= Jaap Spaanderman =

Dutch musician and conductor

Jacobus Hendrikus Bastiaan "Jaap" Spaanderman jr. (17 October 1896 in Gouda - 22 July 1985 in Laren) was a Dutch pianist, cellist, conductor and piano and conducting pedagogue.

Jaap Spaanderman jr. was the son of organist and conductor Jacobus Hendrikus Bastiaan Spaanderman sr. (1864–1943).

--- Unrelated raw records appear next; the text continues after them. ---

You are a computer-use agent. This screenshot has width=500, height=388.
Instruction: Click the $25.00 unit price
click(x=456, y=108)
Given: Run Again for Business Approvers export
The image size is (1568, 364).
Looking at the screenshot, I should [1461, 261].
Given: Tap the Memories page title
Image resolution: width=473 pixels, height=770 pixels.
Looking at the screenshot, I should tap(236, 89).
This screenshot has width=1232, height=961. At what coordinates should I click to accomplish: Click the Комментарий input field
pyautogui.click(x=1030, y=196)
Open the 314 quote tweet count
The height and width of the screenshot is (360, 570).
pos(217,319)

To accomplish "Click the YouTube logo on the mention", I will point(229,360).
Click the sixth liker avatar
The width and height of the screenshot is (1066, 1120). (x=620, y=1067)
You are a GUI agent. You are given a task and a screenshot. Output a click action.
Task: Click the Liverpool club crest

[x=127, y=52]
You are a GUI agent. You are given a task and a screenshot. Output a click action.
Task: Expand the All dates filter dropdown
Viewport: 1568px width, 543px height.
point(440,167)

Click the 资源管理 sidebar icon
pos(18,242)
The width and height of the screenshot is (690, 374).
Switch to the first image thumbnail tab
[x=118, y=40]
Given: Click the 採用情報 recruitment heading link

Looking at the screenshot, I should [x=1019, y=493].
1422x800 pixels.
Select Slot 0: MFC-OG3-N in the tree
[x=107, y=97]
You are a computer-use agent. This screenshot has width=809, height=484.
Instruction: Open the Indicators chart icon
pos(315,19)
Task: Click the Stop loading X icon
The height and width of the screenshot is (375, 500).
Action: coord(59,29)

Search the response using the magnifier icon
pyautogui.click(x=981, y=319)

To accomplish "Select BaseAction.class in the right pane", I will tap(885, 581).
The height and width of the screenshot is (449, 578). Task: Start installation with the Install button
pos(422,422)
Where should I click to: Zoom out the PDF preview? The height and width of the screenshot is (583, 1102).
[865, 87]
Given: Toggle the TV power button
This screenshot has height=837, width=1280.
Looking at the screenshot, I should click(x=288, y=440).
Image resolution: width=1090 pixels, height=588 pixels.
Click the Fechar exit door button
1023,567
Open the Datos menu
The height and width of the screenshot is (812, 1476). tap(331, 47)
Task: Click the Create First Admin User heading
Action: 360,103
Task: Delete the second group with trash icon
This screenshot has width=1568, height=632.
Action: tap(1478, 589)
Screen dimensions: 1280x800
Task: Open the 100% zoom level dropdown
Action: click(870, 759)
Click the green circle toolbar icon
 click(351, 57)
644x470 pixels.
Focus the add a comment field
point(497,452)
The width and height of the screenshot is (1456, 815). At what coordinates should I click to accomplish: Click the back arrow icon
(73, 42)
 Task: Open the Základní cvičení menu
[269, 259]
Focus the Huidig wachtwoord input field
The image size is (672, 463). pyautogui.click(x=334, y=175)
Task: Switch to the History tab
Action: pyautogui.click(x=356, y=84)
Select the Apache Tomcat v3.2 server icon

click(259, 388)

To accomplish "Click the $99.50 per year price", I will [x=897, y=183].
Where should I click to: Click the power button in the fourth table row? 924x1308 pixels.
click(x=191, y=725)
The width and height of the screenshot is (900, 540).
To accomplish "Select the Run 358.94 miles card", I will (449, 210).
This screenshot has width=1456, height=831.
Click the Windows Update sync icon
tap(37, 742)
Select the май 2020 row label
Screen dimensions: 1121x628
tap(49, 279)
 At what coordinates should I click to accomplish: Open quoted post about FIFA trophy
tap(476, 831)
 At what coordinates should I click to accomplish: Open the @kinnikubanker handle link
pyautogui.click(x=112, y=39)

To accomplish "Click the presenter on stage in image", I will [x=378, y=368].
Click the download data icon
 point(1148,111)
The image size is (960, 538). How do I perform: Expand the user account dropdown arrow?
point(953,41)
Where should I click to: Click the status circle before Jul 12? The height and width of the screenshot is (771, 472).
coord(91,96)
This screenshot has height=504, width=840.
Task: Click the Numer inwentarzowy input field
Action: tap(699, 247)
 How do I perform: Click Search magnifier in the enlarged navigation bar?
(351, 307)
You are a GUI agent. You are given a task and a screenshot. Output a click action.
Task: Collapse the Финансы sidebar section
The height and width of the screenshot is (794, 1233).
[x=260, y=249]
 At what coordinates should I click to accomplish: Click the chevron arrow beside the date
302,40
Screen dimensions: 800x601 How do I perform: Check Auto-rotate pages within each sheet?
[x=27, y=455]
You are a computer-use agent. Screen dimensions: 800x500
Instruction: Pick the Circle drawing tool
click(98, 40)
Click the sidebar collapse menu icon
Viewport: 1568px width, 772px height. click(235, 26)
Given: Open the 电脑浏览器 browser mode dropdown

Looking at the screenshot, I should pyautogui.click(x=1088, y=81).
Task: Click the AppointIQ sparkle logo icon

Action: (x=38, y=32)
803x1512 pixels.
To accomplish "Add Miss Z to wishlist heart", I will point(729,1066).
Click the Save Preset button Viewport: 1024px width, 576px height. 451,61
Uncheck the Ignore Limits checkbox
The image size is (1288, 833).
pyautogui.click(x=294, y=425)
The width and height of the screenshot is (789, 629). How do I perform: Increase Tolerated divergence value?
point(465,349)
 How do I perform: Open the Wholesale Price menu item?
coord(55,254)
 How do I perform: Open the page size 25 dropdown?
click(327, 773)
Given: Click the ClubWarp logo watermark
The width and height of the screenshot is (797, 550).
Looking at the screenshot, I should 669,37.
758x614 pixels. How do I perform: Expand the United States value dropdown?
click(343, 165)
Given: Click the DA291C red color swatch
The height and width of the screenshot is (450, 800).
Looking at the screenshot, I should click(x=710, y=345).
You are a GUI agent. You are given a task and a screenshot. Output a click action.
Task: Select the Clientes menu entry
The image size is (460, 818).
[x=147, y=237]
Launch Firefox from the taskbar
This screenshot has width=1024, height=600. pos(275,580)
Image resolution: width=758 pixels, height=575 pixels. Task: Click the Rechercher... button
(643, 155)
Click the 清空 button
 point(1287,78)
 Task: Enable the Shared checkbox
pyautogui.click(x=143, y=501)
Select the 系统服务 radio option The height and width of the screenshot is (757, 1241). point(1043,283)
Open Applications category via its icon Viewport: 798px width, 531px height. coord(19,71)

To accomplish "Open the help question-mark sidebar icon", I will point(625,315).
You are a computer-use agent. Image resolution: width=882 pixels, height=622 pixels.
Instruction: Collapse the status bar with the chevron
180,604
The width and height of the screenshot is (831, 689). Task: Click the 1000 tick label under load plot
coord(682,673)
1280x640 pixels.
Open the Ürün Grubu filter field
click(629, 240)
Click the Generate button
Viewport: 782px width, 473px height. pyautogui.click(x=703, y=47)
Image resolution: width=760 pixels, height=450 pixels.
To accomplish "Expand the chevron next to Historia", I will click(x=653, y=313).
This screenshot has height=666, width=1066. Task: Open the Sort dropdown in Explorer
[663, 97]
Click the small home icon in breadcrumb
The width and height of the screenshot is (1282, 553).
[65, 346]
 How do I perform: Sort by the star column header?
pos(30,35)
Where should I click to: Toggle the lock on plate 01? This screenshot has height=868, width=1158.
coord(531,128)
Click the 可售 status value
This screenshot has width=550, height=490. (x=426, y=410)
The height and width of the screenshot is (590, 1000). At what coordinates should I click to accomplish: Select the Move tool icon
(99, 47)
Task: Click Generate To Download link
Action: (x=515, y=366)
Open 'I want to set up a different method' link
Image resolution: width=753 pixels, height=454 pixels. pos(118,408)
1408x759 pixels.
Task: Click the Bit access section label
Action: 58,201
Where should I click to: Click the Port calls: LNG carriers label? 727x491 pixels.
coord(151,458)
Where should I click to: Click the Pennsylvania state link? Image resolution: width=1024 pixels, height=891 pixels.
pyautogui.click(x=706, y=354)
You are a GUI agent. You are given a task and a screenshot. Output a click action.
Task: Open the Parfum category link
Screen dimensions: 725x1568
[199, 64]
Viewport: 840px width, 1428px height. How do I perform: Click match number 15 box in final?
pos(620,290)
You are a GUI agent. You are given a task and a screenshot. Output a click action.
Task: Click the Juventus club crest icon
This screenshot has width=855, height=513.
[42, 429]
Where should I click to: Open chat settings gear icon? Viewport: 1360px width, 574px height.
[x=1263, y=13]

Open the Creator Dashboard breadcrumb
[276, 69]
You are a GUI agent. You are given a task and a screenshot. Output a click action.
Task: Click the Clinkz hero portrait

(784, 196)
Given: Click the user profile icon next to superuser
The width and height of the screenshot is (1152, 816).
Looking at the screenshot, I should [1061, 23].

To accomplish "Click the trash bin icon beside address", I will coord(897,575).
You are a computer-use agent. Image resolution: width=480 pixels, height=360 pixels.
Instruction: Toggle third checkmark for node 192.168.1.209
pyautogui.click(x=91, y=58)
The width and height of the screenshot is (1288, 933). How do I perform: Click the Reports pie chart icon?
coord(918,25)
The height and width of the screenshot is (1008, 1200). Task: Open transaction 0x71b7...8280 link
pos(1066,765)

He studied cello with Isaac Mossel and piano with Sarah Bosmans-Benedicts. He received the Dutch Prize of Excellence twice, once as a cellist (in 1918) and once as a pianist (1920), both at the Conservatoire of Amsterdam. He further studied conducting with Hagel in Berlin.

In his early twenties he made two concert tours through the Dutch East Indies, present-day Indonesia. From 1922 he taught piano at the Conservatoire of the Society Amsterdam 'Muzieklyceum' (one of the predecessors of the Conservatorium van Amsterdam). In 1932 he was appointed as conductor of the Philharmonic Orchestra of Arnhem. In 1949 he returned to his school in Amsterdam, now teaching piano and conducting.

Among the many students of Jaap Spaanderman are Bart Berman, Theo Bruins, Albert Brussee, Stanley Hoogland, Jan Marisse Huizing, Guus Janssen, Hans Kox, Reinbert de Leeuw, Lucas Vis, Hans Vonk and Edo de Waart.